• _Source document_
***

The colimit of F: B --> Set can be visualized as the set of
path components of the category of elements of F, el(F). Recall
that the objects of el(F) are pairs (x, b) where b is an
object of B and x is an element of Fb. Morphisms in el(F)
of the form (x, b) --> (y, c) are morphisms f: b --> c
such that F(f)(x) = y. You can visualize E = el(F) as fibered
over B, where the fiber over an object b is the set Fb, and
given an arrow f: j --> k in the base, there is a unique
arrow in E over f whose source is a given element x over b.
Let E_1 denote the collection of arrows of E, and let E_0
denote the set of objects. The domain/source and codomain/target
give a parallel pair of functions
-->
E_1 --> E_0
and the coequalizer of this pair, denoted \pi_0(E), is the
colimit of F. This is just the set of path components of the
simplicial set given by the nerve of E.
There is a way of dualizing all this to get limits (which I
could explain if pressed), but to make a long story short, the
limit of F is the set of sections of the simplicial projection
map p between the nerves of E and B, part of which looks like
-->
E_1 --> E_0
| |
p_1 | | p_0
v v
B_1 --> B_0 .

***

• _Exercise description_
Reproduce the passage on colimits and limits of a functor F: B --> Set verbatim, including both arrow diagrams.

***

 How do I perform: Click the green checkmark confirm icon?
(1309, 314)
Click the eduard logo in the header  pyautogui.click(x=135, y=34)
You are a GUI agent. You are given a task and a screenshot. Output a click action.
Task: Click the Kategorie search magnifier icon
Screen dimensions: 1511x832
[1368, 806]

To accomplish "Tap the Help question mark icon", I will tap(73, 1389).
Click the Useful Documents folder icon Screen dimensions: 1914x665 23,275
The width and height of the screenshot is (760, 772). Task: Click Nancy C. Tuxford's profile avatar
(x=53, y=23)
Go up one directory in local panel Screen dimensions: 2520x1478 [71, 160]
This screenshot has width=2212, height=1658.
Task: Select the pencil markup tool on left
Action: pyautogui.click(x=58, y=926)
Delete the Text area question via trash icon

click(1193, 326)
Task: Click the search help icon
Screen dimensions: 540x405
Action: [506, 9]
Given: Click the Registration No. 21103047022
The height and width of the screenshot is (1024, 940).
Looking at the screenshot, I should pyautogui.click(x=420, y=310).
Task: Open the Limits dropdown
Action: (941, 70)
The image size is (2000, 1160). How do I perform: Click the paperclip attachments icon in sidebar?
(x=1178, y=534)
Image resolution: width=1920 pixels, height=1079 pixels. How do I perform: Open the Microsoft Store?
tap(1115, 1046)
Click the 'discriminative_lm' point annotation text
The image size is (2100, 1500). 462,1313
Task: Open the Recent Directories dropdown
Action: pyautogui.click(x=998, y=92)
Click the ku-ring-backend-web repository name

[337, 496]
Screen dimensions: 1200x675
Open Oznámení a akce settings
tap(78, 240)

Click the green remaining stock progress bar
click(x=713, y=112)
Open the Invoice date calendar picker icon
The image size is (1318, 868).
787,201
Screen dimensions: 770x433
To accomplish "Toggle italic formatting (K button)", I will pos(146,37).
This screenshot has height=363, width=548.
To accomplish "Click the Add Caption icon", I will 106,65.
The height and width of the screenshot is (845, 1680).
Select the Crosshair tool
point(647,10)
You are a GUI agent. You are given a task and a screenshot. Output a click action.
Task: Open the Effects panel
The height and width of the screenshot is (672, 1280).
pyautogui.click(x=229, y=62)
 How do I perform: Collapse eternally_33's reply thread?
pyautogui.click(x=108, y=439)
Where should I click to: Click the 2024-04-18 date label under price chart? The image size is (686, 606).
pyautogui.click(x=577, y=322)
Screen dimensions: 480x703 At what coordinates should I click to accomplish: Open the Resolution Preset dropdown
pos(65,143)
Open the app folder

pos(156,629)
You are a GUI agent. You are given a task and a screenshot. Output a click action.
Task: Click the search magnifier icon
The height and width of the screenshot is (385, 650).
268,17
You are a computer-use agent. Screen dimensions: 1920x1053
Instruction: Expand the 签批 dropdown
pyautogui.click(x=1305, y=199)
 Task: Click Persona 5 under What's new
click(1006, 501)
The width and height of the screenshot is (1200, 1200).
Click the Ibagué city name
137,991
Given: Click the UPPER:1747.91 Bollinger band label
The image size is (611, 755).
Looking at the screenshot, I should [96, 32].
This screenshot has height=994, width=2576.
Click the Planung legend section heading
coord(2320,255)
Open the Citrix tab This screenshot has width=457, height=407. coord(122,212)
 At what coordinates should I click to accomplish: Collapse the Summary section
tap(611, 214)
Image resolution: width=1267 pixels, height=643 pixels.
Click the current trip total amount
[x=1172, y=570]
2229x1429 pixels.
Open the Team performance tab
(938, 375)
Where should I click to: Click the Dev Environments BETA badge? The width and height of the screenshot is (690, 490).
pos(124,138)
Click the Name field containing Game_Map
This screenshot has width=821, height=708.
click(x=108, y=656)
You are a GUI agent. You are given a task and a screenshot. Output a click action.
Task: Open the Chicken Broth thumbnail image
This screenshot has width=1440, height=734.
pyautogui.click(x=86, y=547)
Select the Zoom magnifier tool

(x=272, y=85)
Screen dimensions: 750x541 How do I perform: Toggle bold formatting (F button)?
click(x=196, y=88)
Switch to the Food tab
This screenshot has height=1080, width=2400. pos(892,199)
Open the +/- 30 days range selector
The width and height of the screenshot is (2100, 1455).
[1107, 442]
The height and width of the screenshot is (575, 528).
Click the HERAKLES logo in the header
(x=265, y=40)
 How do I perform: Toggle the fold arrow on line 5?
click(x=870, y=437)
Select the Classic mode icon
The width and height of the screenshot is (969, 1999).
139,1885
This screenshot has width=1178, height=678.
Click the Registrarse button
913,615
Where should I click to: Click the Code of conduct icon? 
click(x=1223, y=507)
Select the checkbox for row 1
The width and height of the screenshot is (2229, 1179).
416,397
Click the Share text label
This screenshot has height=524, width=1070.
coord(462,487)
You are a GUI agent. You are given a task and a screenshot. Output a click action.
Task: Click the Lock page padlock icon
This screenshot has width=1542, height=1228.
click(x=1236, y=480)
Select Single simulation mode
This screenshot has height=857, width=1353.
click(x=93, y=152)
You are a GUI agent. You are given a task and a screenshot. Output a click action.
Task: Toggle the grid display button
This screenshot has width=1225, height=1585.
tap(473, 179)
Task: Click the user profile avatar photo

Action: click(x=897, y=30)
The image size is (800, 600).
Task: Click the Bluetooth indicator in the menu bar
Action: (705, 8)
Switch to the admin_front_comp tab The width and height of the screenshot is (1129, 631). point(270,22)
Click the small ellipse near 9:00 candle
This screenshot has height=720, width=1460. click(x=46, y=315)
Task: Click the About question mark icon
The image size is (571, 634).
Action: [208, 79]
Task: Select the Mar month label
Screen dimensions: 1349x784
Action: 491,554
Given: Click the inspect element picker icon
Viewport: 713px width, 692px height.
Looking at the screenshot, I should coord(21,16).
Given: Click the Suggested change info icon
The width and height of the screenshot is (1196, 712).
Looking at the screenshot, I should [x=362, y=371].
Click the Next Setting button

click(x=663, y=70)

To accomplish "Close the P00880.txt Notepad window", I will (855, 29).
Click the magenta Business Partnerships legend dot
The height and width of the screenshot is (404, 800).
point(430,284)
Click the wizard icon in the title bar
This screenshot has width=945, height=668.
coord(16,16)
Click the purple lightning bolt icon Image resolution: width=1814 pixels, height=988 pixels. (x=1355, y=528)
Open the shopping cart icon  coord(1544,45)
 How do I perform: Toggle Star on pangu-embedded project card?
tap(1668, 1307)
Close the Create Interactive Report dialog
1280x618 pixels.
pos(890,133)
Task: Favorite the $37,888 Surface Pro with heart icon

***

• _Final answer_
The colimit of F: B --> Set can be visualized as the set of
path components of the category of elements of F, el(F). Recall
that the objects of el(F) are pairs (x, b) where b is an
object of B and x is an element of Fb. Morphisms in el(F)
of the form (x, b) --> (y, c) are morphisms f: b --> c
such that F(f)(x) = y. You can visualize E = el(F) as fibered
over B, where the fiber over an object b is the set Fb, and
given an arrow f: j --> k in the base, there is a unique
arrow in E over f whose source is a given element x over b.
Let E_1 denote the collection of arrows of E, and let E_0
denote the set of objects. The domain/source and codomain/target
give a parallel pair of functions
-->
E_1 --> E_0
and the coequalizer of this pair, denoted \pi_0(E), is the
colimit of F. This is just the set of path components of the
simplicial set given by the nerve of E.
There is a way of dualizing all this to get limits (which I
could explain if pressed), but to make a long story short, the
limit of F is the set of sections of the simplicial projection
map p between the nerves of E and B, part of which looks like
-->
E_1 --> E_0
| |
p_1 | | p_0
v v
B_1 --> B_0 .